- [Direction]: Copy the listing below word for word, from the line containing "Click the megaphone icon beside Thông báo" through the end of the listing. Leave the pictures out.

## begin Available records

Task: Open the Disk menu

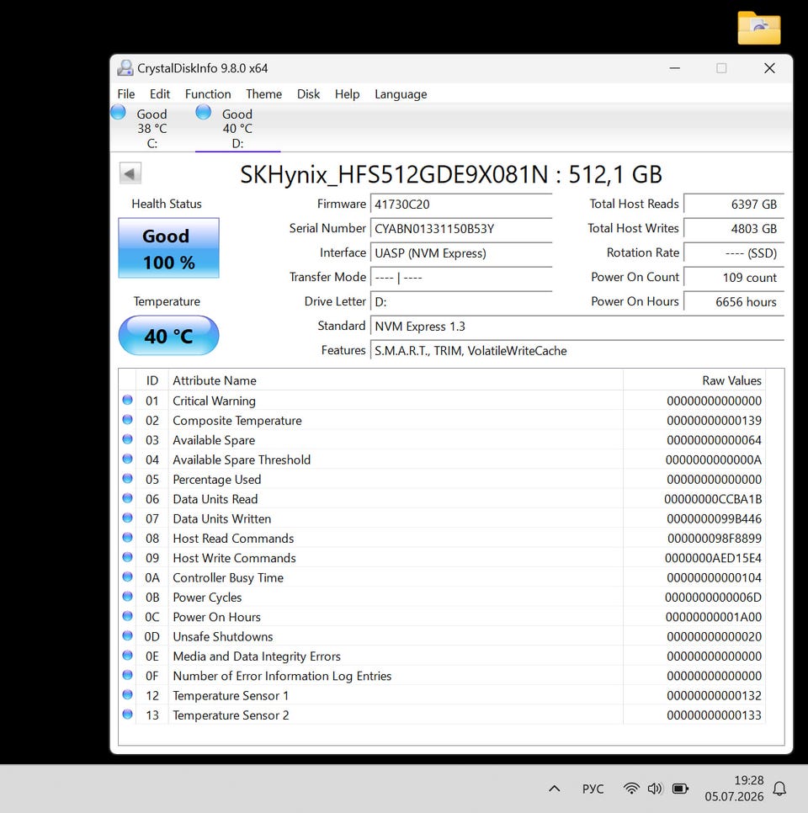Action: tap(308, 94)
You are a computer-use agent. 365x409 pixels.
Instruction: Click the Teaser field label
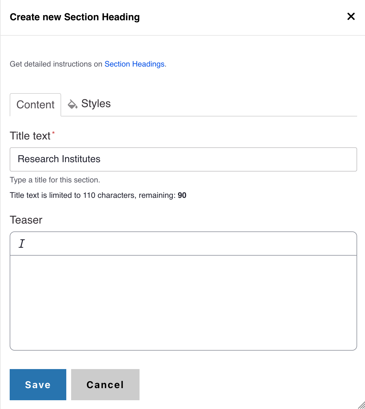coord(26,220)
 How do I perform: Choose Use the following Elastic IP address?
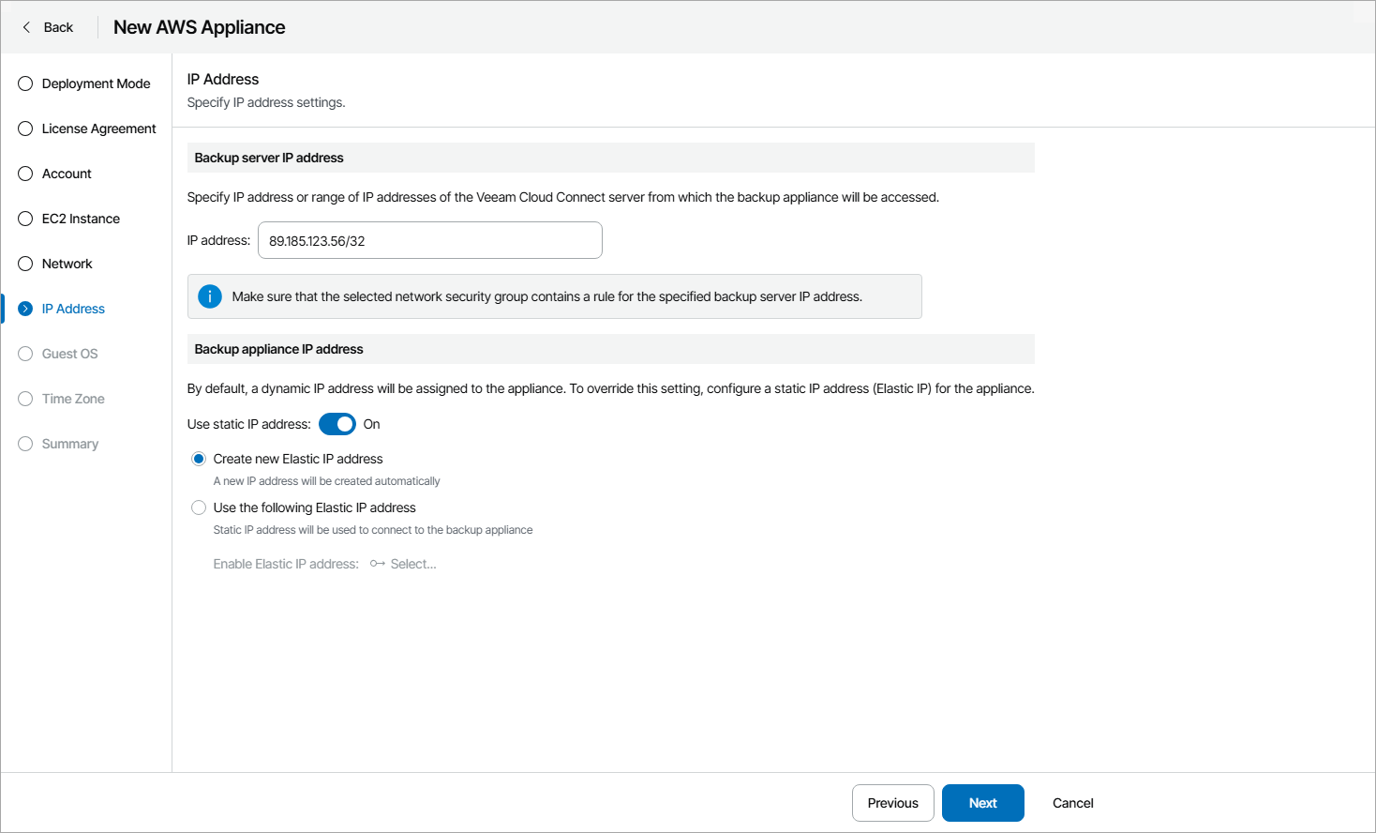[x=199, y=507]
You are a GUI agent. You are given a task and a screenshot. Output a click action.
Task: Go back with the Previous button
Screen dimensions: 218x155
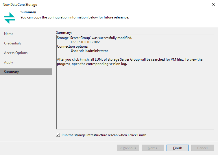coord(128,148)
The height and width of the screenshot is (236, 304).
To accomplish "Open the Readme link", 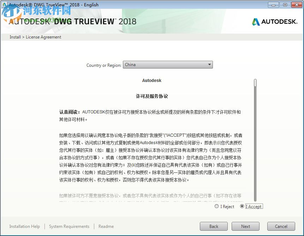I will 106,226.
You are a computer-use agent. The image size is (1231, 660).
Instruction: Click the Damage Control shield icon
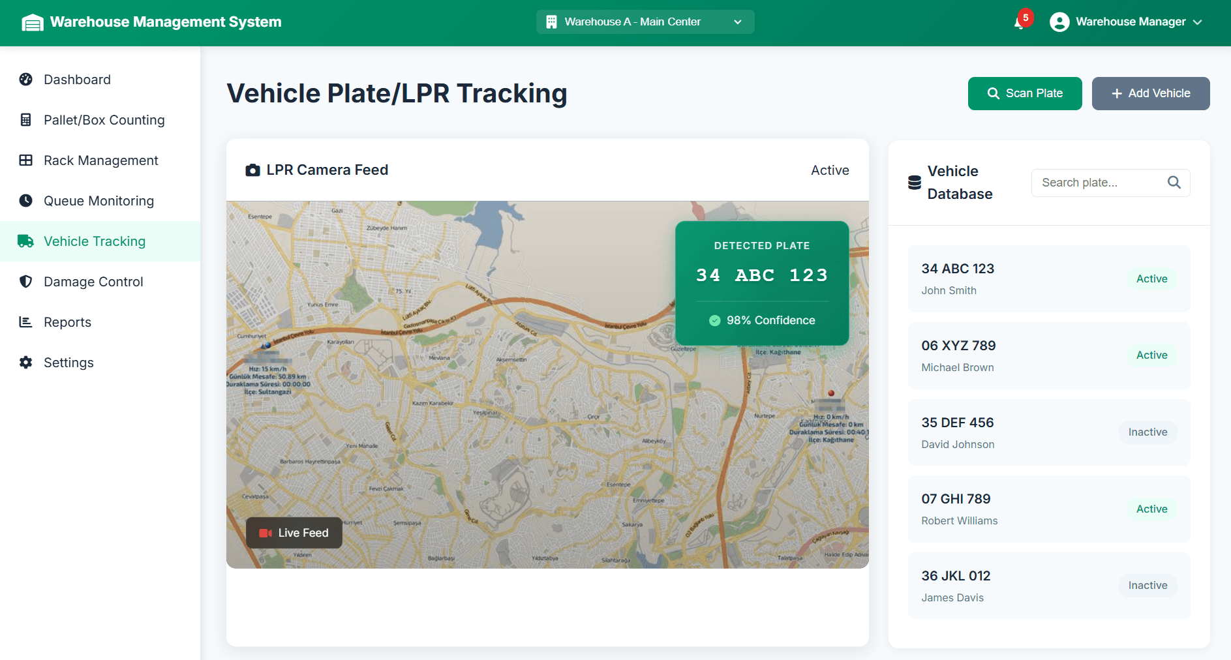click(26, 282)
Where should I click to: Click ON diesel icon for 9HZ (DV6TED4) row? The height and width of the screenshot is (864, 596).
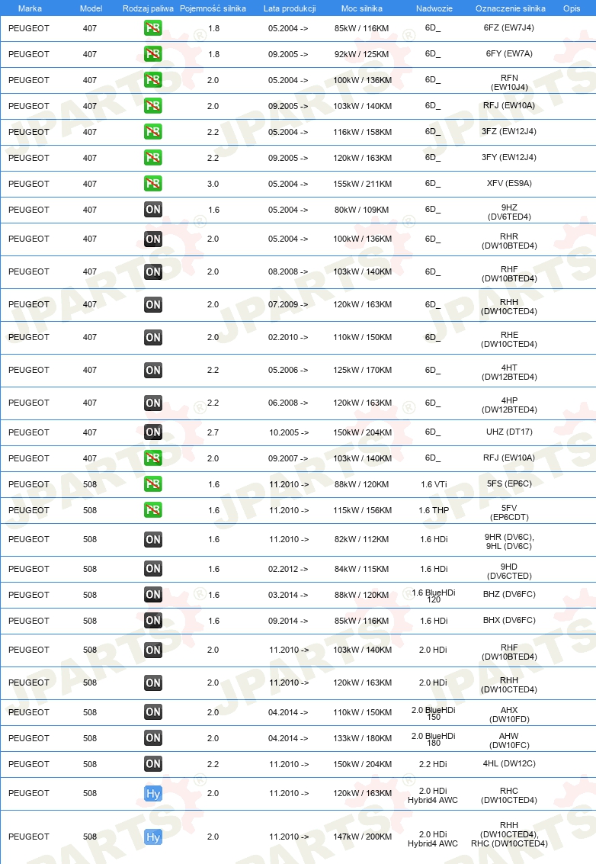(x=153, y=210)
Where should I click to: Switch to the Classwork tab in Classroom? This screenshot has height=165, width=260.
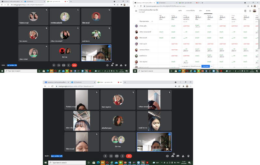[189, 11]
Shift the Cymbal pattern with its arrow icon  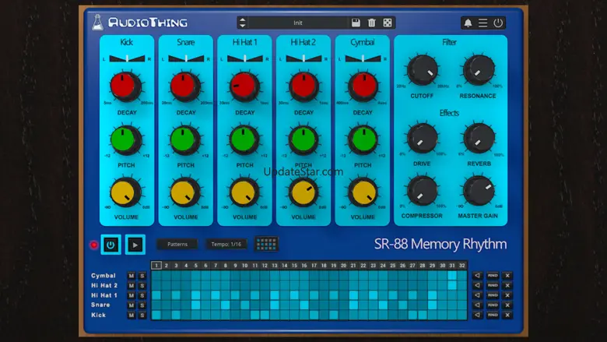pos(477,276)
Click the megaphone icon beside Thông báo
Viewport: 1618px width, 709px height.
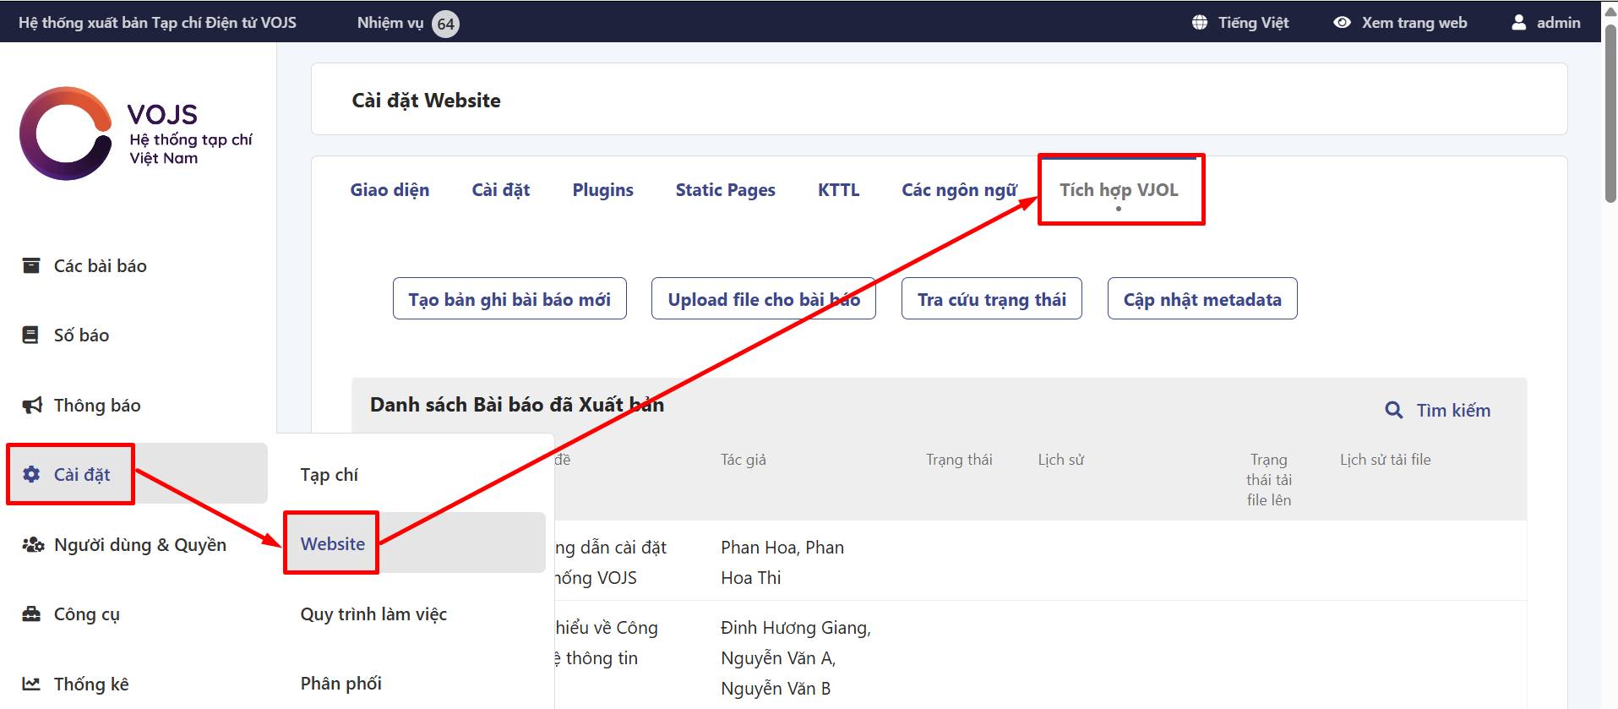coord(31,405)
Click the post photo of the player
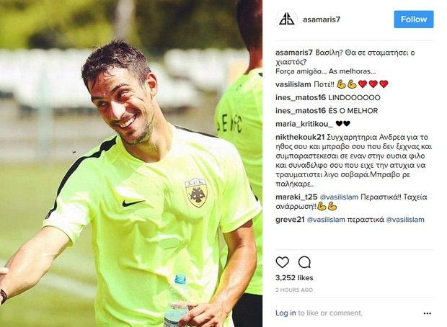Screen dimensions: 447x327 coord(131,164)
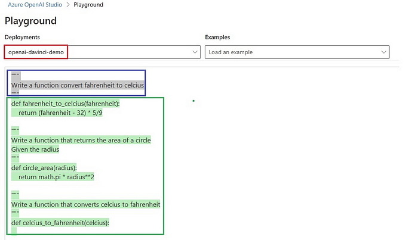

## end Available records

- [Full answer]:
Click the megaphone icon beside Thông báo
Viewport: 1618px width, 709px height.
coord(31,405)
Click the post photo of the player
Screen dimensions: 447x327 coord(131,164)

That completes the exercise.